** Work task **
The lines from the start of the data through the line containing "Click edit icon for CEO designation row" are to be reproduced exactly, both ends included.

------------

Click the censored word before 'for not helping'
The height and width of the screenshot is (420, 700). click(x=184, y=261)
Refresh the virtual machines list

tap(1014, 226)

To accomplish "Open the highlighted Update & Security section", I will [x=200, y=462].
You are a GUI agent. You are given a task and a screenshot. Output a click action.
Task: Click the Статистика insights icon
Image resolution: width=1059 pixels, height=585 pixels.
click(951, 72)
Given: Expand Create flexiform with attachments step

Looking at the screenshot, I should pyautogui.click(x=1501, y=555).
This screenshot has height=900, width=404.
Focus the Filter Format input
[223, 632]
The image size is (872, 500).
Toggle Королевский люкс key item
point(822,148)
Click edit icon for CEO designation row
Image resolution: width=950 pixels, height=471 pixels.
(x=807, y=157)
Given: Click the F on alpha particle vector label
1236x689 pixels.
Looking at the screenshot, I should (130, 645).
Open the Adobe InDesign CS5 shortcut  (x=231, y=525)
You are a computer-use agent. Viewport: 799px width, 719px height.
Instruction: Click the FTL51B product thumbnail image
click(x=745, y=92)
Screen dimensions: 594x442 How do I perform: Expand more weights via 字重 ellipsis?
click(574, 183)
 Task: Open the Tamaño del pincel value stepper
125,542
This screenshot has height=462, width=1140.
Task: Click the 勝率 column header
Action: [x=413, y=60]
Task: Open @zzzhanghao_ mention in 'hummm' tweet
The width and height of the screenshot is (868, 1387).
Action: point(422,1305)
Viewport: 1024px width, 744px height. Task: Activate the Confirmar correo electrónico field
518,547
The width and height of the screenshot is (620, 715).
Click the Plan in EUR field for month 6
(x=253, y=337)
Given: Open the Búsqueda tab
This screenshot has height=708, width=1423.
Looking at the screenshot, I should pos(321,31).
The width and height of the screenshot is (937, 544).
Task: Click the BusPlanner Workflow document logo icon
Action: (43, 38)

------------

** Solution to the problem **
Click the censored word before 'for not helping'
The height and width of the screenshot is (420, 700). click(x=184, y=261)
Refresh the virtual machines list

tap(1014, 226)

To accomplish "Open the highlighted Update & Security section", I will [x=200, y=462].
You are a GUI agent. You are given a task and a screenshot. Output a click action.
Task: Click the Статистика insights icon
Image resolution: width=1059 pixels, height=585 pixels.
click(951, 72)
Given: Expand Create flexiform with attachments step

Looking at the screenshot, I should pyautogui.click(x=1501, y=555).
This screenshot has height=900, width=404.
Focus the Filter Format input
[223, 632]
The image size is (872, 500).
Toggle Королевский люкс key item
point(822,148)
Click edit icon for CEO designation row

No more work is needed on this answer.